The Commonplace Project is a daily post based on Ray Bradbury’s advice to aspiring writers: read a poem, a short story, and an essay every day for 1000 days. These posts start with a quote and go wherever the rabbit hole leads. Follow The 1000 Day MFA so you don’t miss a thing.
“I was unhappy for a long time, and very lonesome, living with my grandmother. Then it was that books began to happen to me, and I began to believe in nothing but books and the wonderful world in books — where if people suffered, they suffered in beautiful language, not in monosyllables, as we did in Kansas.” — Langston Hughes, The Big Sea
I have no idea why, but I’m often surprised when I find out that someone comes from the midwest. Maybe it’s because I’ve spent most of my life with only one real irrational fear. Between the aliens, the psychotic children, and god only knows what else might be hiding in them, I am completely freaked out by corn fields. It’s hard for me to believe that something good (other than corn!) can come from one.
The idea of a young Langston Hughes, who in my mind is so polished and tightly connected to 1920s Harlem full of jazz and flappers, running around Kansas is almost jarring.
February 1 is Hughes’s 117th birthday. He was born in Missouri, but grew up mostly with his grandmother in Lawrence, Kansas. His grandmother told him stories that instilled in him a deep racial pride. He went on to become a leader in the Harlem Renaissance.

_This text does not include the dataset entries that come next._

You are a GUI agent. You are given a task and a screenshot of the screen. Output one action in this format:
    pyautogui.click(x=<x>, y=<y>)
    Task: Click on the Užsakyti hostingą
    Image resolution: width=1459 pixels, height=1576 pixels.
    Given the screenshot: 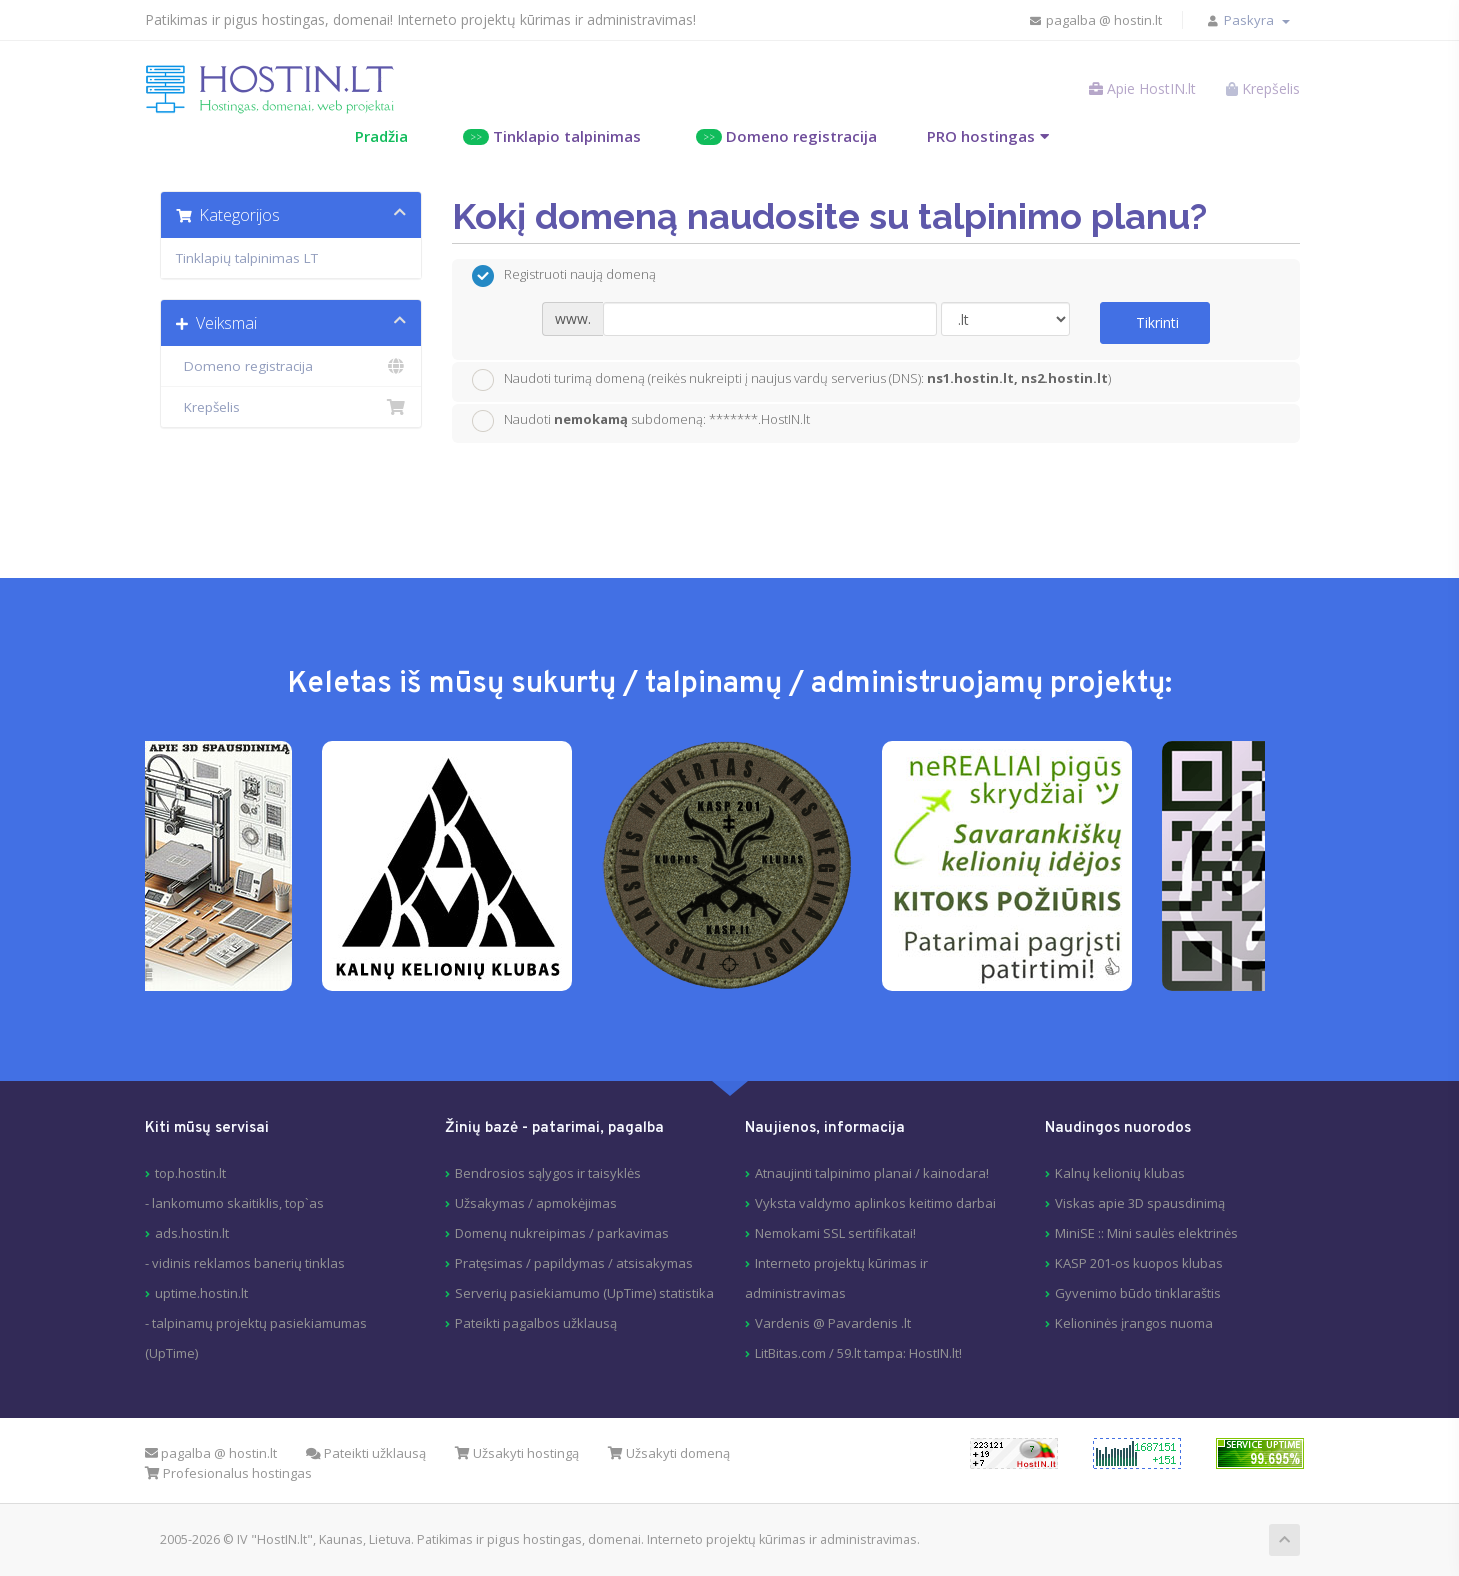 What is the action you would take?
    pyautogui.click(x=517, y=1453)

“Through my grandmother’s stories always life moved, moved heroically toward an end. Nobody ever cried in my grandmother’s stories. They worked, or schemed, or fought. But no crying. When my grandmother died, I didn’t cry, either. Something about my grandmother’s stories (without her ever having said so) taught me the uselessness of crying about anything.” — in The Collected Works of Langston Hughes
I’ve written pretty often about how important books were to me when I was a teenager in Las Vegas during a time of intense family turmoil. Books saved me. There are certain books — my books — that did something different for me than other books did. I can’t really explain it. Every once in a while, in those years, I would find a book at a thrift store or at the library or in a box at someone’s garage sale, and it was just mine. It changed something in me. It made everything okay.
I carried those books with me well into adulthood, in a plastic milk crate.
When I read the quote above, especially the line then it was that books began to happen to me, I knew exactly what he meant.
The only book of poetry that is mine, in that way, is Selected Poems of Langston Hughes. I still remember buying it at a used book store when I was visiting my mother in California. I still remember sitting on my grandmother’s back patio and reading under a not-quite-bright-enough lightbulb and crying and not even really knowing why.
Here is Langston Hughes reading the poem that reached in shifted something in me. It’s his most famous poem. The play A Raisin in the Sun by Lorraine Hansberry was named for it. Pretty much everyone loves it, so in retrospect it almost seems silly that when I was a scared and lonely fifteen-year-old girl, it felt like it was written just for me. I think, though, that’s the point.